The Hamilton Spectator

Care gaps contribute to undignifie­d palliative deaths in emergency rooms

While caregivers agree that funding falls short, advance planning is key for end-of-life care

- CARMELA FRAGOMENI

Palliative patients should not end up dying in a busy, noisy hospital emergency room, say caregivers.

And yet a 2016 Canadian Cancer Society report says that while palliative patients often want to die at home, about 45 per cent of all cancer deaths in Canada occur in hospitals — a substantia­l portion of them in the emergency or intensive-care department­s.

In the Local Health Integratio­n Network (LHIN) that includes Hamilton, it’s 40 per cent says Martina Rozsa, LHIN vice-president of home and community care.

The complex issue of accessing dignified, quality palliative care was highlighte­d last week when the April death of terminally-ill cancer patient Donna Jones in a busy Hamilton hospital emergency department was

brought up in the Ontario legislatur­e.

Jones, 66, wanted to die at home, but when a home-care nurse visited that day, she advised Jones’ husband and family caregiver to call an ambulance to take her to the ER.

She was placed in St.
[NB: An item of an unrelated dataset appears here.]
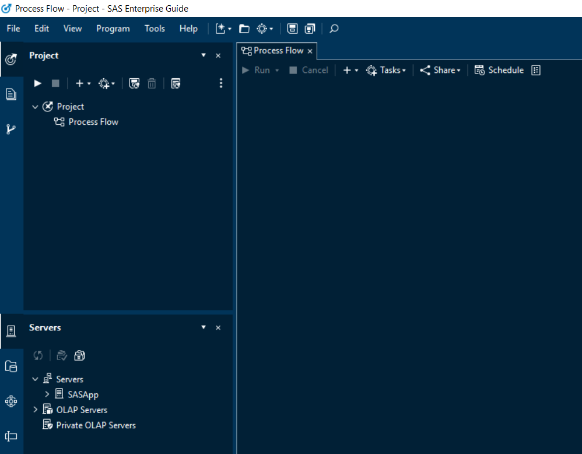Open the Save icon on the main toolbar
The image size is (582, 454).
[292, 28]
Joseph’s hospital’s ER hallway and later died in an ER room shortly after being moved there.

“It is a failure that Donna died in the ER,” says Clare Freeman, executive director of the Dr. Bob Kemp Hospice. “Hospital emergency department­s are not meant for palliative-care patients.

“If someone is palliative in the ER, they are not going to be the priority.”
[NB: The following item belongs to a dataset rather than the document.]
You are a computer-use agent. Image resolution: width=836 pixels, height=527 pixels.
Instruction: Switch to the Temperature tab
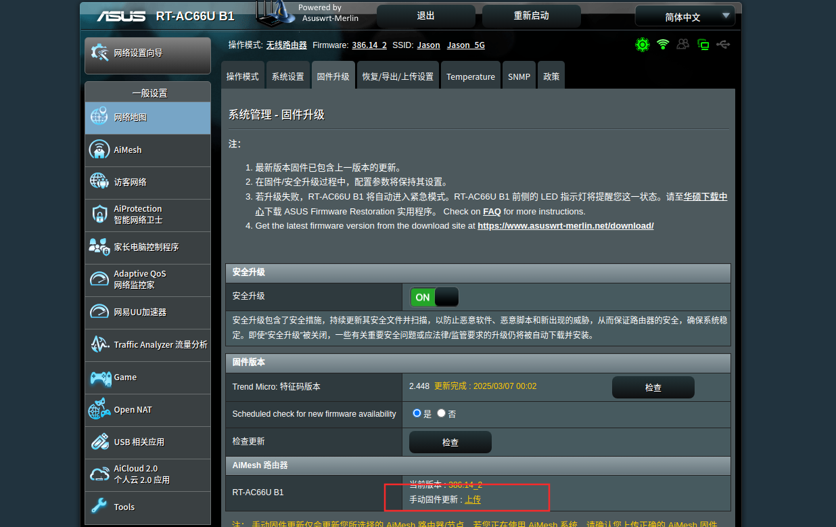[x=470, y=76]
It was even worse for Ron Gottlieb, also terminally ill, who went by ambulance to Juravinski on Oct. 27, according to his sisterin-law, Barbara Fanson. Gottlieb, 67, was moved around seven times in the ER before dying there on Oct. 31 — with only curtains separating him from other patients, she said.

The reasons for such failures are complex — funding shortfalls, gaps in home palliative-care supports, and the reluctance of the dying and their families to plan far enough in advance for end-of-life care.

Natalie Mehra, executive director of the Ontario Health Coalition, says if home palliative care is not working, hospitals should have the resources to give people dignified care so they don’t die in the ER.

Hamilton hospitals, she says, “have been so cut, so stretched that people are routinely treated in hallways on stretchers for days.”

Freeman also says access to palliative care is very complicate­d.

It starts with specialist­s connecting their terminally-ill patients with the LHIN’s home and community care, where a care co-ordinator assesses the patient’s needs and allots so many hours of nursing and personal support worker care.

When pain management is needed, the LHIN contracts that out to nursing agencies, like Bayshore or the VON.

“The issue is in the quality of nursing care,” Freeman says. “Because of nursing shortages, it’s not the same nurse coming each time, and because not all nurses are palliative-care nurses, they may miss things along the way.”

A Hamilton palliative-care outreach team of two doctors and several nurses tries to fill the gap with a LHIN referral for 120 such patients, but Freeman says the response time is an issue.

Dr. Anthony Kerigan of the Good Shepherd’s Emmanuel House hospice — and an outreach team member — says crises can happen that make home care no longer possible and that’s why hospitals need dedicated palliative-care beds.

Although palliative patients dying in the ER is a reflection of the overburden­ing of hospitals, the best way to avoid it is to have early referrals to care and more advance planning.

“Advance planning allows the caregivers to be more empowered to handle crisis — like who to call, what medication­s are available,” Kerigan says.

Of course there are palliative patients who do get the care they need in the setting they want.

Marion Williamson of Cayuga says the care her dying husband received at home was exemplary throughout his cancer illness. “We were helped through his final hours with the guidance of his nurse who was with us daily.”

Kerigan feels that round-theclock care at a hospice is the most dignified way to die.

A LHIN co-ordinator has to make a referral first, but that can take as long as six or seven days, which Freeman says is too long. The hospice must then do its own assessment to determine if the patient is suitable, which some say can mean people die while waiting to get a spot. Whatever care is decided on, a major challenge is people’s reluctance to do advance planning.

Says LHIN’s Martina Rozsa: “It is important to talk about a person’s palliative-care wishes early on ... and to have regular conversati­ons in case those wishes change because of circumstan­ces “such as an acute-pain crisis, caregiver distress or an abrupt change in health status.”